---- Page text

In that culture, the Western is common property that anyone can appropriate, an international artifact making itself at home in anyone’s culture. Shane is as much a Japanese movie as it is American, and Django as much a Jamaican movie as it is Italian. For that matter, Billy the Kid belongs as much to modernist artists like Aaron Copland and Jack Spicer as to King Vidor and Sam Peckinpah. The process has been international and self-consciously aesthetic from the start. Balzac absorbed Cooper, Karl May created Teutonic transpositions of the frontier myth which continue to fuel a subculture of German Wild West aficionados, Puccini turned the Golden West into aria. A comprehensive history of the Western would not pass over the childlike pulp novelist in Renoir’s Le Crime de Monsieur Lange (1935), exulting in his fantasies of Arizona Jim, or Anna Magnani in Visconti’s Bellissima (1951), watching Red River in a Roman slum and becoming jubilant over a scene of cattle wading through a river: “Look! The cows are all getting wet! It’s marvelous!”
America does not own the Western any more than the “real” Westerners do. This is not to deny the special qualities associated with that all-male subculture of genre specialists chiefly responsible for the Western’s greatest glories, described by the screenwriter Burt Kennedy as “a kind of dynasty, to which those New York types who make all the movies nowadays will never belong.” The dynasty was real—as immersed in the conventions of the cowboy picture as a Noh actor in the contemplation of his mask—but it was a dynasty of tricksters and fabricators. They knew all there was to know about how a hero should seem.
Brian Garfield, a writer of Western novels (including the excellent Sliphammer) and author of the knowledgeable but singularly ill-tempered Western Films: A Complete Guide, distinguishes between “New Yorkers and Europeans” on the one hand and real Westerners on the other, among whom he is careful to include “others, not born to the saddle, [who] westernized themselves so thoroughly that—like religious converts—they became more native than the natives themselves”—this latter obviously a crucial category, since it includes John Wayne, John Ford, and Randolph Scott. The reference to religious conversion establishes the zealous undertone of Garfield’s remarks, with their desire to exclude the inauthentic and unworthy from the claim he has staked.
What’s at issue is not so much the right to assert what really happened in history as the right to fool around with history, a right jealously guarded. What actually exists within the protected zone of those who felt themselves privileged to interpret the West turns out, if we look at the biographies of Ford or Peckinpah, to be little more than a boy’s world of drunken brawls and rough practical jokes, John Wayne pouring vodka on Ward Bond’s chest and setting it on fire, or an increasingly sodden and coked-up Sam Peckinpah practicing between takes the manly art of knife throwing. As Louis L’Amour put it, “When you open a rough, hard country, you don’t open it with a lot of pantywaists.” What can the land tamers do then, after the country has been opened, except go to seed or make Westerns?
Random violence and drunkenness suggest the underlying boredom which is the emotional basis of Westerns. They are basically about killing time; they are what there was to do in town, in America, year after year. Jane Tompkins’s West of Everything, a disarmingly direct, utterly unironic look at what makes the genre tick, raises the right kind of questions. Rather than getting caught up in the mare’s nest of historical accuracy, she considers first of all not where the Western gets its images from, but what use readers and viewers make of those images: “One must begin with their impact on the body and the emotions.”

--------

Given task
Answer these questions using the passage on the Western above.
1. In Visconti's Bellissima, what film does Anna Magnani watch?
2. Which screenwriter described the genre specialists as "a kind of dynasty"?
3. What is the title of Jane Tompkins's book on the genre?

---- Given records

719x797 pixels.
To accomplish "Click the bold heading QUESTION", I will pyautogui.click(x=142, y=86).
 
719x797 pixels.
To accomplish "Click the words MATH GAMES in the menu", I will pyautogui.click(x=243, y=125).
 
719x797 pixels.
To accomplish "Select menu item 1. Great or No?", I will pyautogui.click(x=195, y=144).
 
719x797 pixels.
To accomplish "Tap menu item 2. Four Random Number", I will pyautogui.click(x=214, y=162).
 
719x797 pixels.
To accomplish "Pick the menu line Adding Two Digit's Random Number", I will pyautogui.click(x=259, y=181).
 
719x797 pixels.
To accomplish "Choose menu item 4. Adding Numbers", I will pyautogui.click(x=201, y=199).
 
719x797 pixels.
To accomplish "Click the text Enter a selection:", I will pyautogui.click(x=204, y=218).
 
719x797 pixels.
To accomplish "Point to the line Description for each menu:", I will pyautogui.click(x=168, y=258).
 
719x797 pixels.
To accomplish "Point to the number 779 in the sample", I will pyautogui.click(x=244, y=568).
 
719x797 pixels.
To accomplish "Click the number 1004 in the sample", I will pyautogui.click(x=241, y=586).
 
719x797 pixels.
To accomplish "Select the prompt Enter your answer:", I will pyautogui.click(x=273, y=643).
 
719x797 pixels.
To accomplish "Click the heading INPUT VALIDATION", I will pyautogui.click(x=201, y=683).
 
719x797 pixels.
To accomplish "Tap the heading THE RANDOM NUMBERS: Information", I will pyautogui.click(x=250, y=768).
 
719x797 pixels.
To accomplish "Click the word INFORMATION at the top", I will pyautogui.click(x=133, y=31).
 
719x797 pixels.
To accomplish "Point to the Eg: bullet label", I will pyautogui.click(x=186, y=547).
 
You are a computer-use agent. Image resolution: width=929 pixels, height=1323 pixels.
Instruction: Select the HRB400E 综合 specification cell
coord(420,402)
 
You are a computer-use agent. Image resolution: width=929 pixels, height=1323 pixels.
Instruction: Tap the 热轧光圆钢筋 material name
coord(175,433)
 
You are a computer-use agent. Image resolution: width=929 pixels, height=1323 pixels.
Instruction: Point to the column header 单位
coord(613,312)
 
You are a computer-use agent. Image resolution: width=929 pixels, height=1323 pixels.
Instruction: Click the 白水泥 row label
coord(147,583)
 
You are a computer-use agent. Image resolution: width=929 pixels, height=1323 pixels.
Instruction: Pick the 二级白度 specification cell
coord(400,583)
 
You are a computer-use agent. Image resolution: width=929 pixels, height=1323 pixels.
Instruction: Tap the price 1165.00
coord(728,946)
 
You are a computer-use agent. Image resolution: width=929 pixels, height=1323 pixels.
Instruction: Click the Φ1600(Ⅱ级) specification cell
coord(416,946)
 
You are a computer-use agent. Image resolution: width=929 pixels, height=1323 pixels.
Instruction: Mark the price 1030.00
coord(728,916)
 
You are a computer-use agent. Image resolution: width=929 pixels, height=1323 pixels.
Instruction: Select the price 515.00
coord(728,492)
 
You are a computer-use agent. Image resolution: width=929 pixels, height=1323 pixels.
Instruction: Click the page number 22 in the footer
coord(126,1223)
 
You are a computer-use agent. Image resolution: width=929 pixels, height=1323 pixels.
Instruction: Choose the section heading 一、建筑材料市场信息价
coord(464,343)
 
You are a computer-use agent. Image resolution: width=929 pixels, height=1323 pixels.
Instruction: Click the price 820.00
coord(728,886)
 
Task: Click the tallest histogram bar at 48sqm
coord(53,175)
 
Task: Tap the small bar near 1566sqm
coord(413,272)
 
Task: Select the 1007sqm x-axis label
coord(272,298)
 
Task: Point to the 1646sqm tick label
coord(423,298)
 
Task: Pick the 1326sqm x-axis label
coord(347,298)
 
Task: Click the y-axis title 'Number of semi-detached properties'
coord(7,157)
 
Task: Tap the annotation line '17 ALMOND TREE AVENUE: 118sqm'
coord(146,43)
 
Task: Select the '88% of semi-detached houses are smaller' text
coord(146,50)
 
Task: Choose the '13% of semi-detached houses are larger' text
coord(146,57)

--------

Right answer
1. Red River
2. Burt Kennedy
3. West of Everything